6. Cell Safety: Cathode Selection • Several cathodes are now in use in large-format batteries. • Spinel (LiMn2O4) • NMC (LiNiMnCoO2) • NCA (LiNiCoAlO2) • LFP (LiFePO4). • For design purposes, balance is sought among safety, power, energy, life and cost.

7. Cell Safety: Anode; Electrolyte • Current anodes overwhelmingly are carbon based. There are subtle differences in their abuse-tolerance behavior depending on, among others, their surface area, etc. However, their overall response under abuse-condition is quite similar. • Current electrolytes are all based primarily on organic carbonate solvents. Stability at the anode as well as at the cathode are considerations that play a key role in selecting the electrolyte system.

8. Cell Safety: Separator • Separators not only have the role of keeping the anode and cathode apart from each other, they also need to be very robust with respect to mechanical/thermal stress in course of life. • With this goal in mind, separators have been developed which are mechanically much more robust than their conventional counterparts. • These separators have low shrinkage at elevated temperatures and are resistant to internal shorts.

9. Cell Safety: Cell Case • Metal Can: Usually equipped with safety devices such as a safety-vents which become activated when certain amount of pressure is generated within the cells. • Laminated Packaging: Quite a few manufacturers prefer the laminated packaging (or pouch) for a number of reasons, such as ease of manufacturing, lower cost, easier scale-up and most importantly • The pouch design allows the release of gas at high pressure and temperature without the building-up to an unsafe level.

10. Cell Safety: DFMEA • Rigorous DFMEA is carried out for cells under operating and abuse conditions.
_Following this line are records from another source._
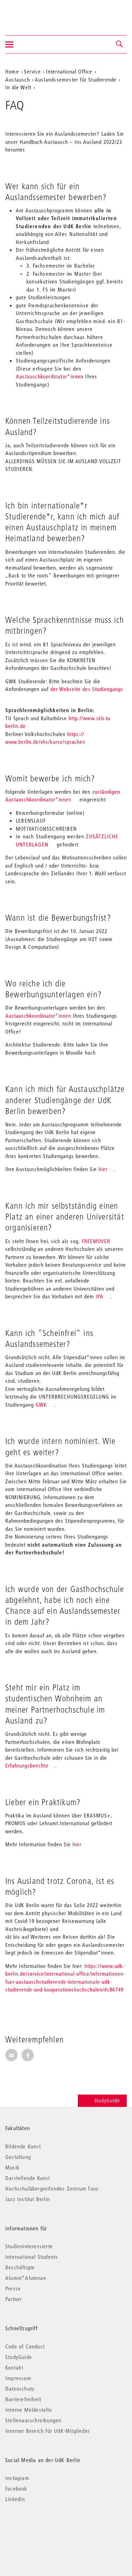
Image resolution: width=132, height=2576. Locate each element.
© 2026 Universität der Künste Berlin (42, 2528)
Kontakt (14, 2367)
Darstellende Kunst (27, 2177)
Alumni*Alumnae (25, 2277)
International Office (69, 71)
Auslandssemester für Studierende (76, 79)
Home (12, 71)
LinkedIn (15, 2499)
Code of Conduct (25, 2346)
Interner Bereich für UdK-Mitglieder (47, 2430)
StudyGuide (107, 2100)
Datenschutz (19, 2388)
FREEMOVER (97, 1241)
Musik (12, 2167)
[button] (120, 44)
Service (32, 71)
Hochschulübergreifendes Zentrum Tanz (52, 2188)
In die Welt (18, 87)
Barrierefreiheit (23, 2399)
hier (103, 1168)
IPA (99, 1296)
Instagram (17, 2477)
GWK (41, 1404)
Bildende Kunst (23, 2146)
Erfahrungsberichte (27, 1765)
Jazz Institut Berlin (27, 2199)
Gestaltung (18, 2156)
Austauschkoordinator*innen (49, 376)
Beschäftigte (20, 2267)
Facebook (16, 2488)
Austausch (17, 79)
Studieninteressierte (29, 2246)
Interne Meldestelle (28, 2409)
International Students (31, 2256)
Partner (13, 2298)
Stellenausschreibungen (33, 2420)
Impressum (18, 2378)
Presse (13, 2288)
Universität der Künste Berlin (33, 13)
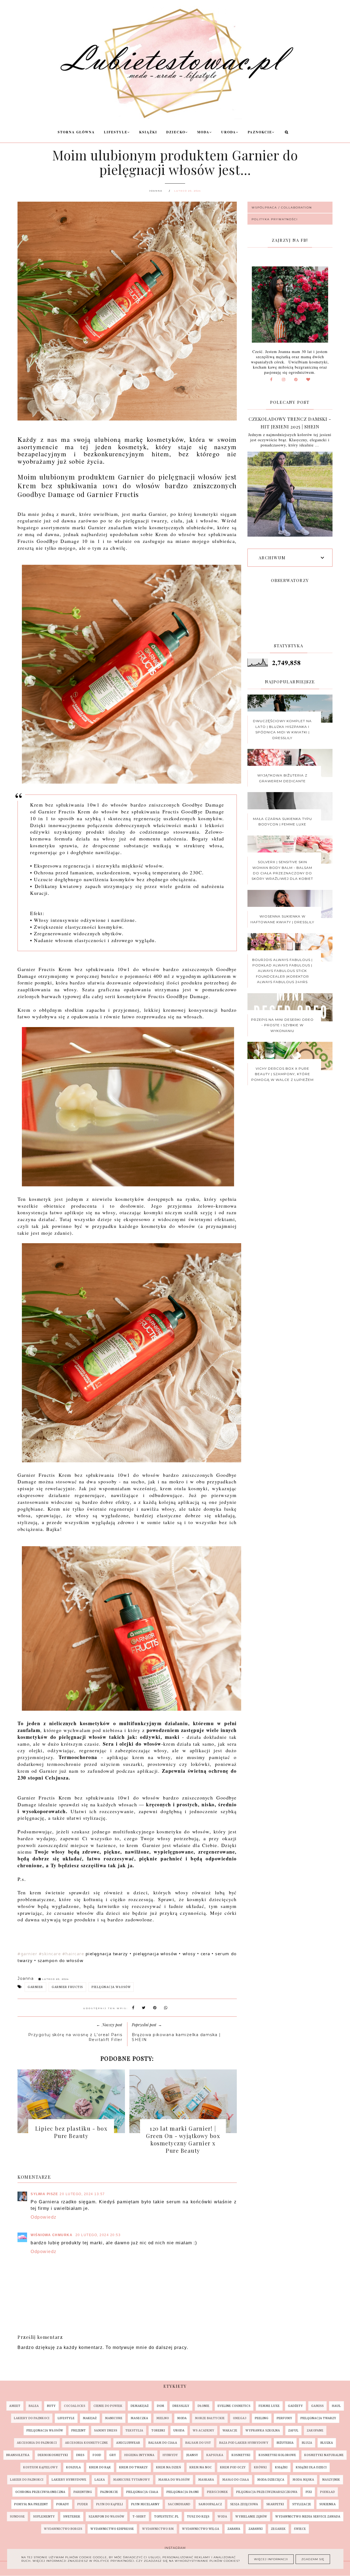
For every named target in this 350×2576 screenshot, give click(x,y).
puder (82, 2504)
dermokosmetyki (53, 2455)
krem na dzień (168, 2467)
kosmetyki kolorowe (277, 2455)
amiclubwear (128, 2443)
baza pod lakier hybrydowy (244, 2443)
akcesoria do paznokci (37, 2443)
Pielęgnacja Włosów (111, 1987)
For example, • This involves mechanical dimensions of electrodes, separators. • Cathode to anode ratios, electrolyte amounts, etc….. • Abuse- Conditions • Thorough analysis is carried out to identify design parameters that could result in unsafe operating conditions. • Extensive Review with OEMs.

11. Cell Safety: Abuse- Testing • Comprehensive testing is carried out to characterize and identify range of voltage, temperature, mechanical deformation etc. that might lead to unsafe battery conditions. • Not only are USABC, SAE –standard tests are carried out, additional tests outside of these tests requested by the OEMs are also carried out. • These tests are further augmented by UNDOT tests to simulate shipping conditions.
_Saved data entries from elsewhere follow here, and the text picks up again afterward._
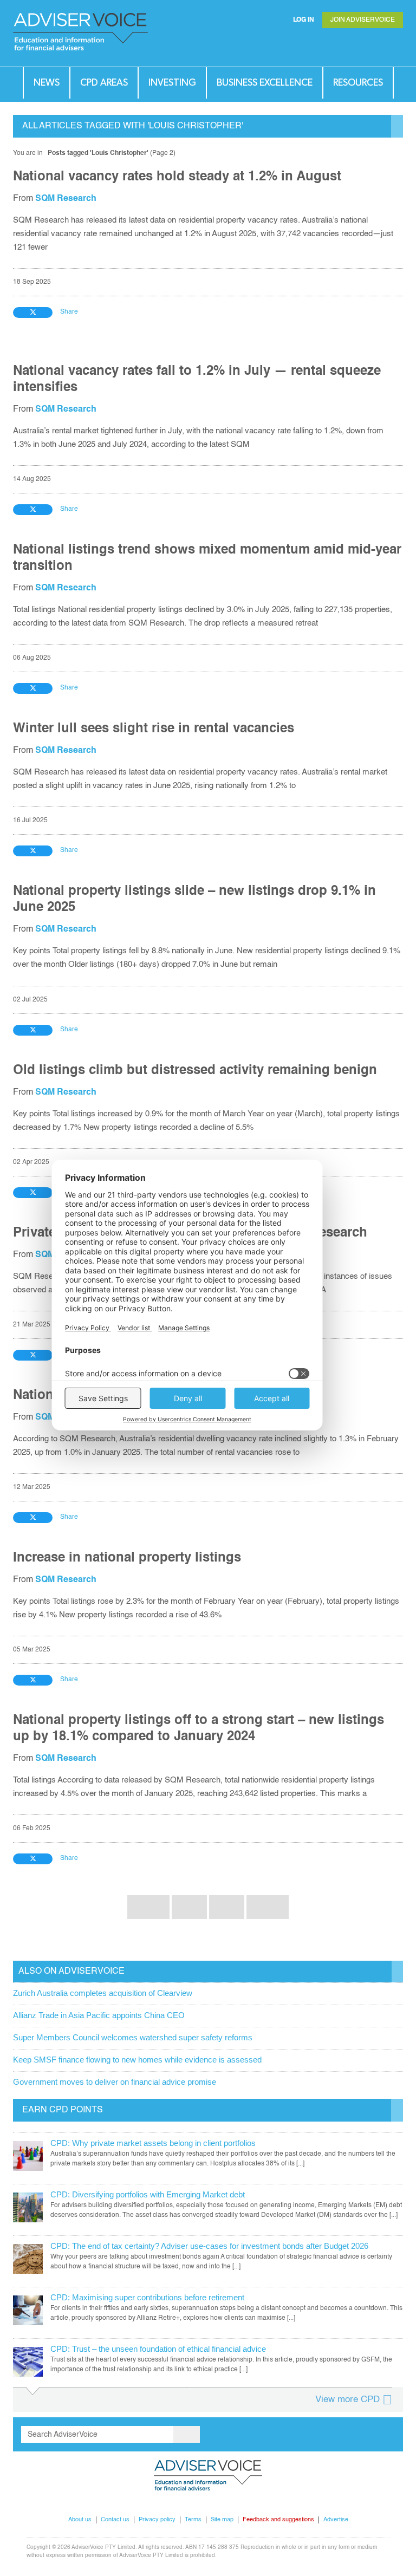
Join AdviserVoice (362, 20)
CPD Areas (104, 83)
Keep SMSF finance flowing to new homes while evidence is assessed (137, 2059)
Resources (358, 83)
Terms (193, 2520)
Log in (303, 20)
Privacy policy (157, 2520)
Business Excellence (265, 83)
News (47, 83)
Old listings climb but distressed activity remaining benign (195, 1070)
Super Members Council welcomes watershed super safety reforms (132, 2037)
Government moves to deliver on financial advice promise (114, 2081)
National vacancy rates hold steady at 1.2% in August (177, 177)
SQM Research (65, 198)
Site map (222, 2520)
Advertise (335, 2520)
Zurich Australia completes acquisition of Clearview (102, 1993)
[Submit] (372, 46)
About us (80, 2520)
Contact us (115, 2520)
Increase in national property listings (127, 1558)
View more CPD (347, 2399)
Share (69, 312)
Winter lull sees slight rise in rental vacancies (153, 729)
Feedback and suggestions (278, 2520)
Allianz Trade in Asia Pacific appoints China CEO (99, 2015)
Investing (172, 83)
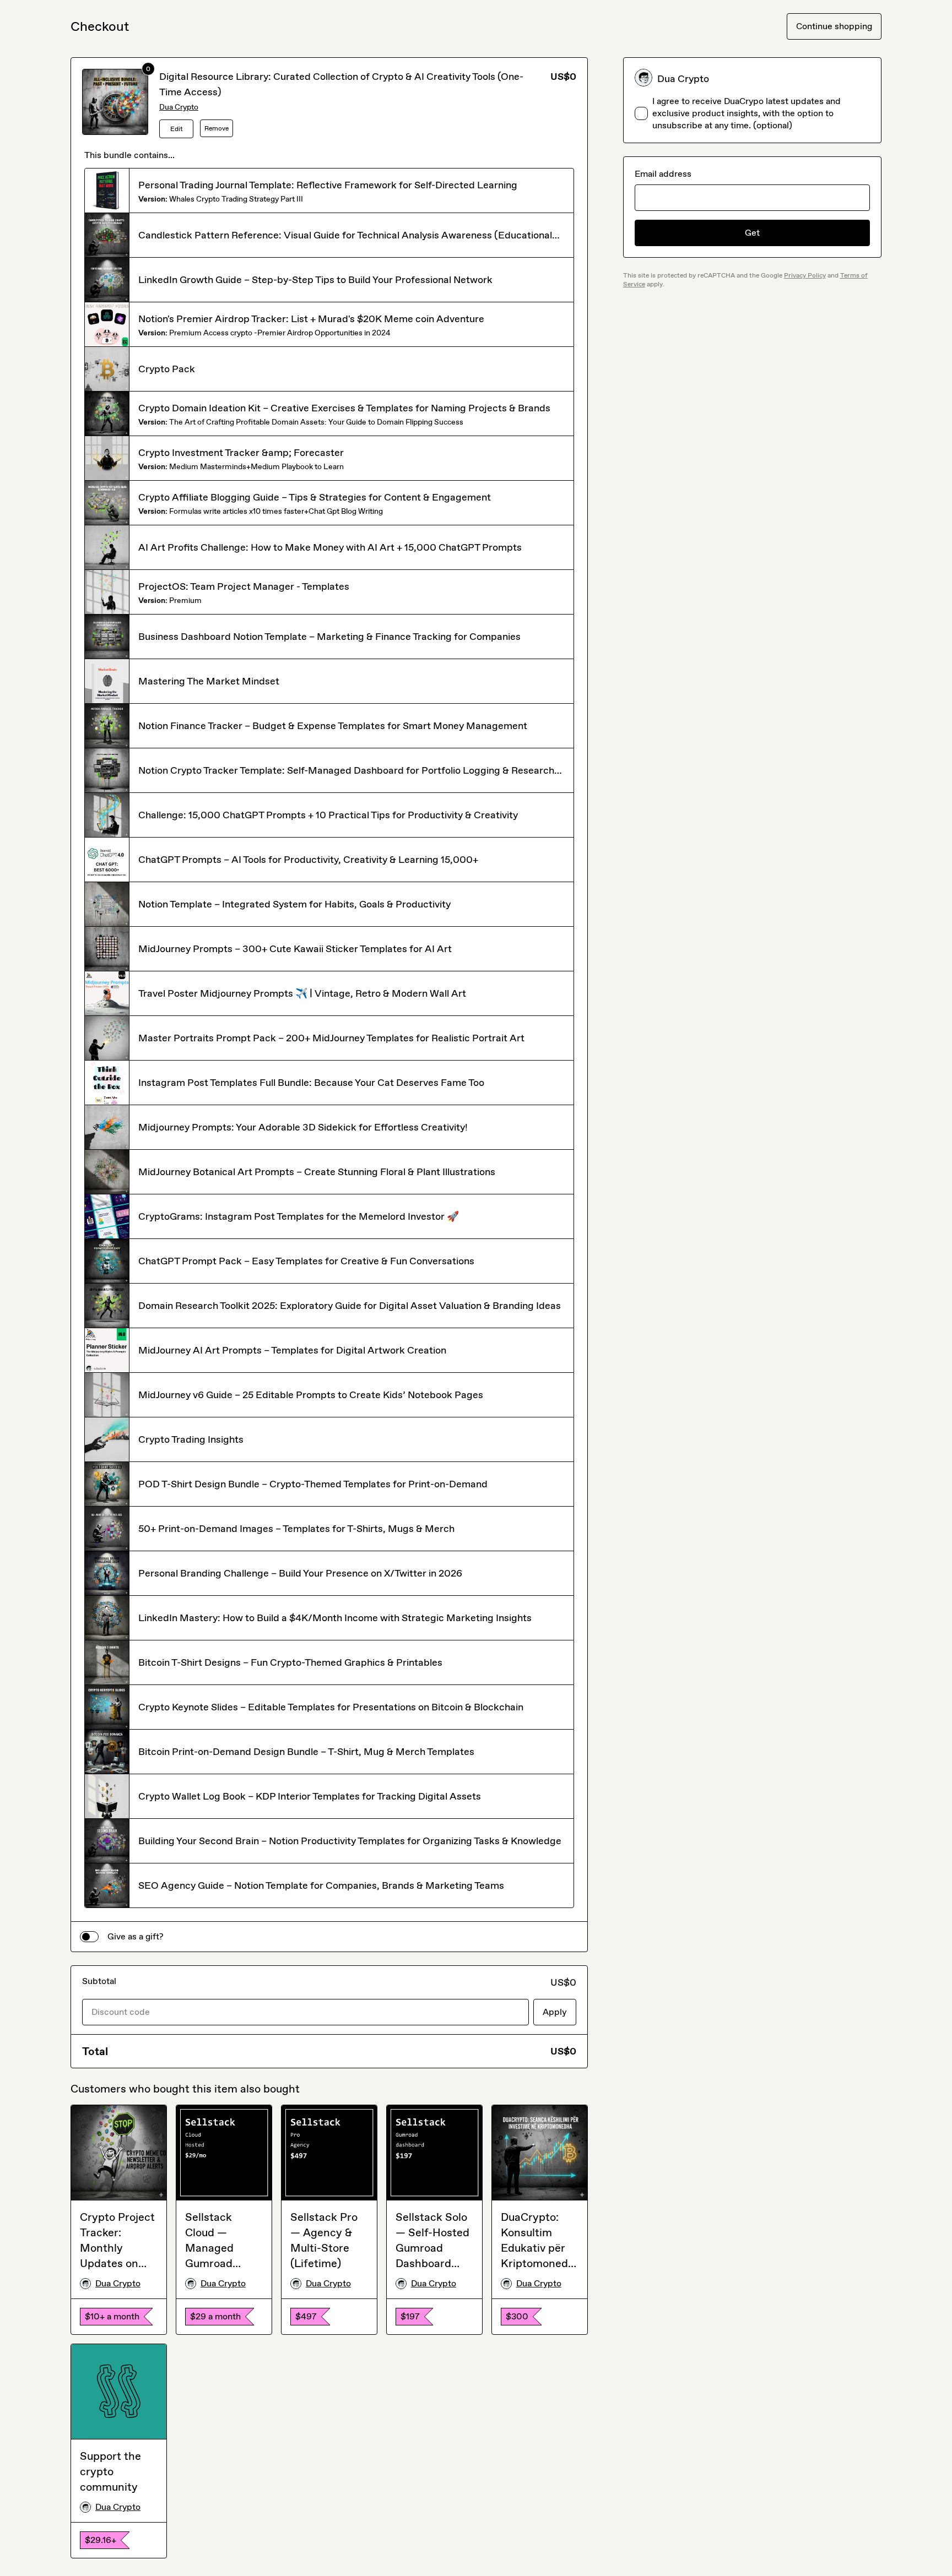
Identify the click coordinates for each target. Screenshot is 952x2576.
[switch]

12. Cell Safety: Examples of USABC Abuse- Testing

13. Module/Pack: Design for Safety • Modules/packs are built with the utmost attention for the physical/thermal/electrical protection of the cells to ensure safe operation as well as performance and life during the life of the vehicle. • Cell/battery manufacturers work very closely with the OEMs to ensure that the battery is provided the best location from safety point of view. • They are subjected to a wide array of mechanical, electrical and environmental validation tests developed in close cooperation with the OEMS.

14. Module/Pack: Design for Safety • Built to attain complete electrical isolation of the battery pack from the vehicle. An HVIL (High Voltage Interlock System) is used to prevent exposure of occupants to high voltages. • High- voltage and low-voltage lines are separated for electrical safety. • High-voltage (busbars, contactors, connectors) circuits are made in such a way that they survive stress/abuse during vehicle life. • BMS (battery management system) carries out critical safety functions such as charging and health management • Opens the contactors when voltage, current and temperature limits critical from safety points of view are violated.
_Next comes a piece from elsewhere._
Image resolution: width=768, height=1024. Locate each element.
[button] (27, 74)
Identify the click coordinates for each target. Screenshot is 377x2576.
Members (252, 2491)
15. In conclusion…… • While battery safety is better understood within the context of an overall battery system, focus of all cell design and development work is the manufacturing of abuse-tolerant cells and hence tremendous effort is devoted toward selecting cell materials that are safe. • Cell/battery manufacturers and vehicle OEMs work in close cooperation with each other to develop abuse-tolerant cells and packs. • Extensive validation tests in conjunction with the OEMs using industry-standard procedures to identify parameters that are critical for the safety of Li ion propulsion batteries.